[KONGRES II IKOHI] Pesan Solidaritas dari Watch Indonesia, Jerman
Watch Indonesia!
Arbeitsgruppe für Demokratie, Menschenrechte und Umweltschutz in Indonesien und Osttimor e.V.
Planufer 92 d, 10967 Berlin, Germany
Tel./Fax: +49-30-698 17 938 e-mail: watchindonesia@snafu.de
http://home.snafu.de/watchin
Solidarity Message kepada kongres IKOHI ke dua di Makassar
Berlin, 5 Maret 2006
Kawan-kawan yang baik!
Terima kasih atas undangan IKOHI yang saya menerima pada 1 Maret. Maaf, dengan jelas saya tidak mungkin datang dengan begitu cepat. Namun bersama ini saya ingin menyampaikan sambutan kepada para hadirin kongres ke dua yang akan berlangsung di Makassar minggu ini.
Penghilangan paksa orang yang kemudian ditahan, disiksa, atau bahkan dibunuh sudah jadi kenyataan kelabu pada saat rezim Suharto. Tidak terhitung jumlah korban masa 1965/66, banyaknya korban di daerah konflik, dan sampai kini belum tuntas pula nasib korban yang diculik pada tahun 1997/98.
Apakah dengan lengsernya Suharto situasi membaik? Apakah dengan sistem yang lebih demokratis penghilangan orang sudah termasuk sejarah? Tidak. Masih banyak juga yang hilang dan dibunuh. Antara lain saya ingat teman kita, Jafar Siddiq yang tahun 2000 hilang secara misterius di Medan. Empat minggu kemudian jenazahnya ditemui di pinggir jalan.
Saya ingat Theys Eluay yang dibunuh di Papua. Dan tentu saja saya ingat sahabat kita, Munir, yang diracun di pesawat Garuda. Belum terhitung banyak korban lain yang hilang dan dibunuh, a.l. di daerah konflik di Aceh, Maluku, Kalimantan, Poso, Papua dll.
Kenapa hampir tidak satupun dari kasus2 tsb. bisa diadili, sehingga para pelaku masih bebas semua?
Ternyata pemilu yang bebas dan langsung belum menjamin demokrasi bermakna. Masih ada aparat-aparat yang agak susah dapat diawasi oleh perwakilan rakyat. Dan masalah ini sama sekali tidak terbatas pada demokrasi baru atau periode transisi.

---*---

(Soal Latihan)
[A] Menurut pesan solidaritas di atas, mengapa penulisnya tidak bisa menghadiri kongres ke dua IKOHI? Jelaskan dalam satu sampai tiga kalimat.
[B] Teruskan pesan solidaritas untuk kongres IKOHI itu mulai dari kalimat sesudah kalimat terakhirnya.

(Data Tersimpan)
---*---

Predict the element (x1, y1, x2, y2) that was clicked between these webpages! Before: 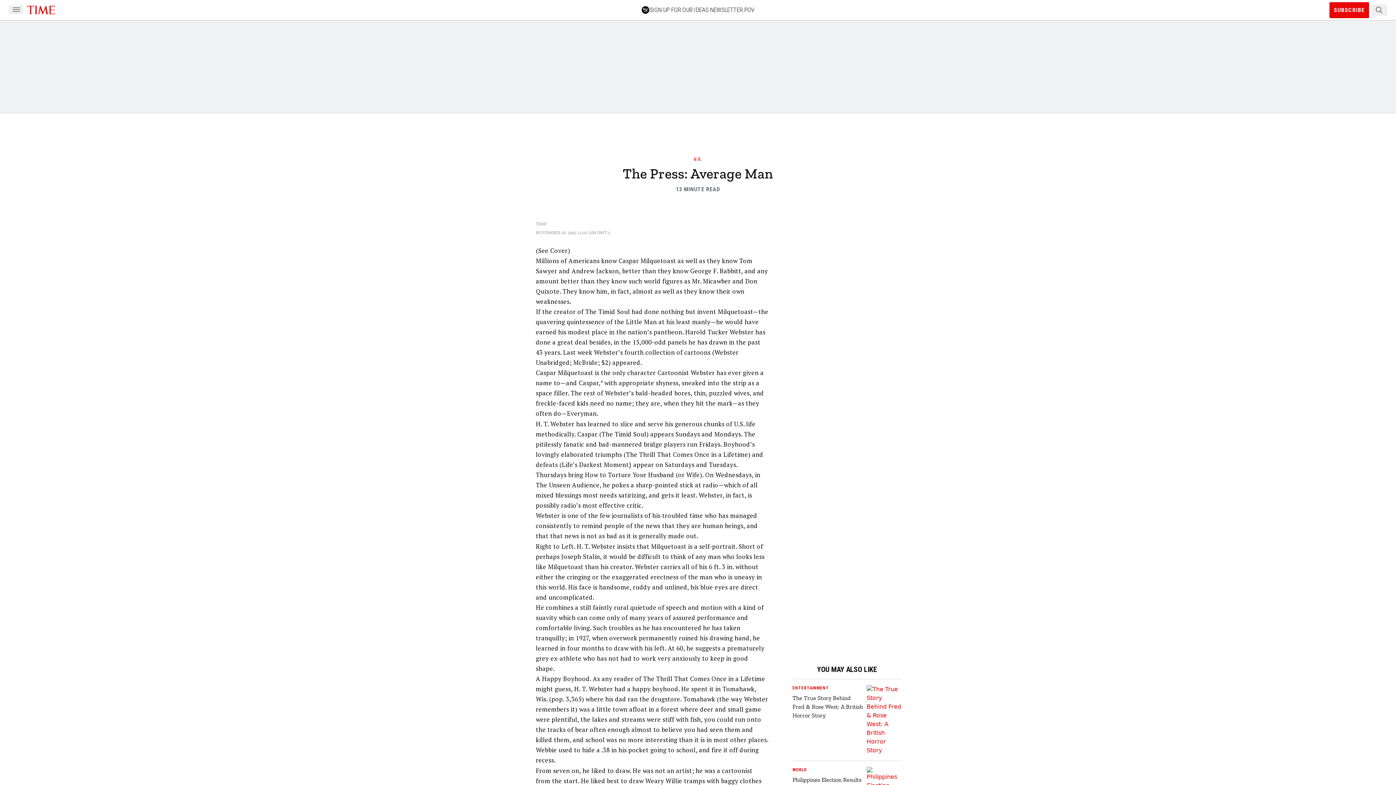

---*---

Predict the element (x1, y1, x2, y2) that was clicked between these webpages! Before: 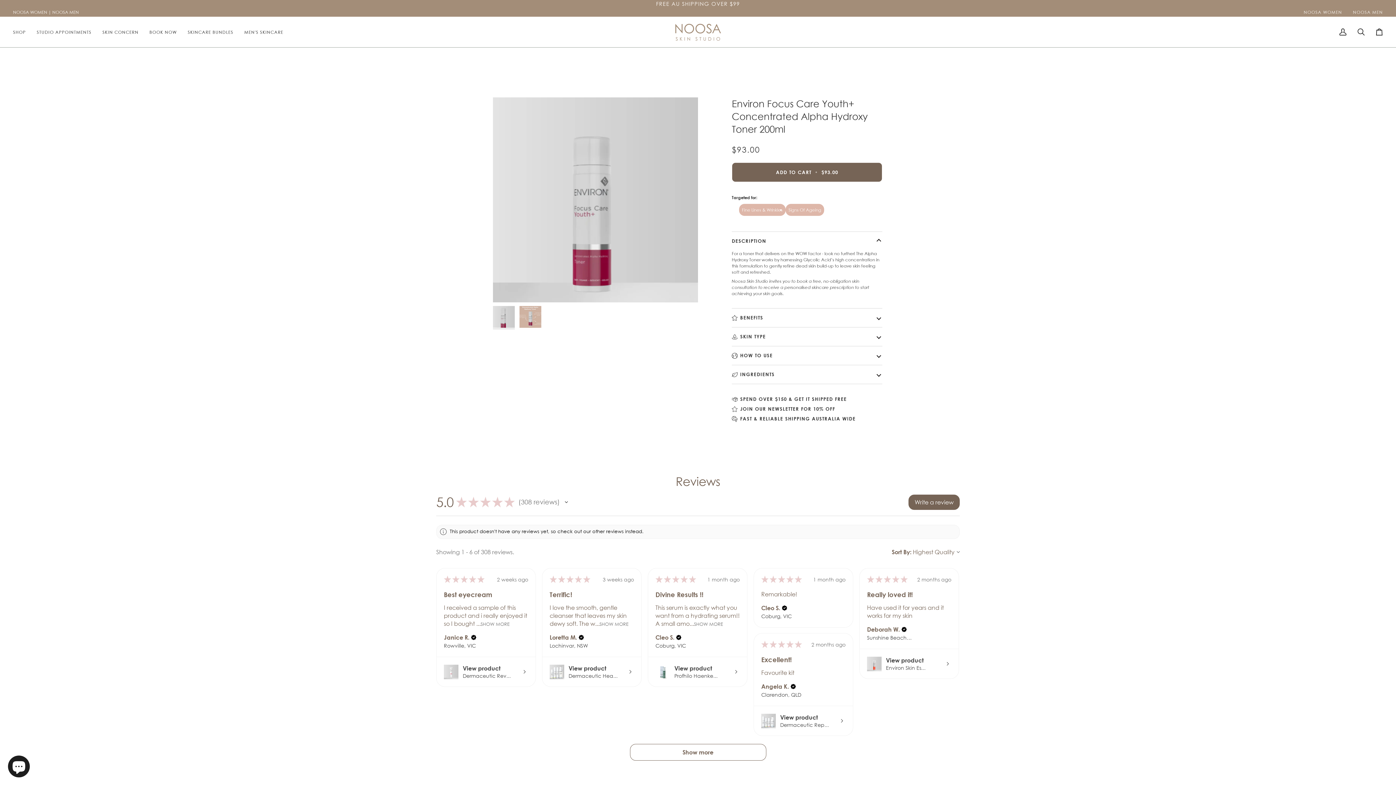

---*---

(Jawaban Berurutan)
[A] Penulis baru menerima undangan IKOHI pada 1 Maret, sedangkan kongres di Makassar akan berlangsung minggu itu juga. Waktunya terlalu singkat sehingga ia tidak mungkin datang secepat itu.

[B]
Saya terkejut bila belajar mengenai penghilangan orang di Jerman belum lama ini. Kok, bahkan di suatu demokrasi stabil dan lama bisa jadi begitu? Kasusnya begini: Khaled Al-Masri, warga negara Jerman keturunan Arab, tahun 2003 naik pesawat dari Jerman ke Skopje, Makedonia. Di perjalanan dia diculik CIA, kemudian ia ditahan dan disiksa di penjara AS di Kabul, Afghanistan. CIA mencurigai Al-Masri sebagai pengikut jaringan Al Qaida. Akhirnya dia bebas juga, karena menurut keterangan AS salah orangnya. Mereka sebenarnya mencari orang lain dengan nama yang mirip atau sama. Sungguh mengerikan!
Namun ada berbagai hal menarik:
- kasus ini sudah menjadi bahan diskusi umum di media massa Jerman maupun internasional
- semua pihak sadar atas terjadinya pelanggaran hak asasi manusia terhadap Al-Masri
- sama sekali tidak dipersoalkan bahwa korban keturunan imigran dan beragama Islam, karena semua orang sama di depan hukum, apalagi warga negara Jerman
- semua pihak menyadari juga bahwa tidak relevan pertanyaan apakah korban bersalah atau tidak bersalah, karena orang bersalah pun punya hak
- diakui bahwa negara berwajib untuk melindungi hak biasa semua warga negara serta hak asasi manusia semua orang (termasuk orang asing)
Dengan demikian anggota parlamen dari semua fraksi merasa dipanggil untuk membahas berbagai pertanyaan:
- apakah instansi negara/pemerintah tahu atau seharusnya bisa tahu mengenai penculikan Al-Masri?
- apakah negara dan pemerintah sudah berusaha dengan maksimal untuk melindungi hak2 dasar warga
- negaranya?
- parlamen berwajib mengawasi pemerintah dan lembaga-lembaga negeri termasuk bahan intelijen.
- Namun bagaimana tugas ini bisa diindahkan sambil melindungi pula rahasia negara?
- bagaimana parlamen atau lembaga lain bisa mengawasi aktifitas-aktifitas bahan intelijen asing di tanah Jerman?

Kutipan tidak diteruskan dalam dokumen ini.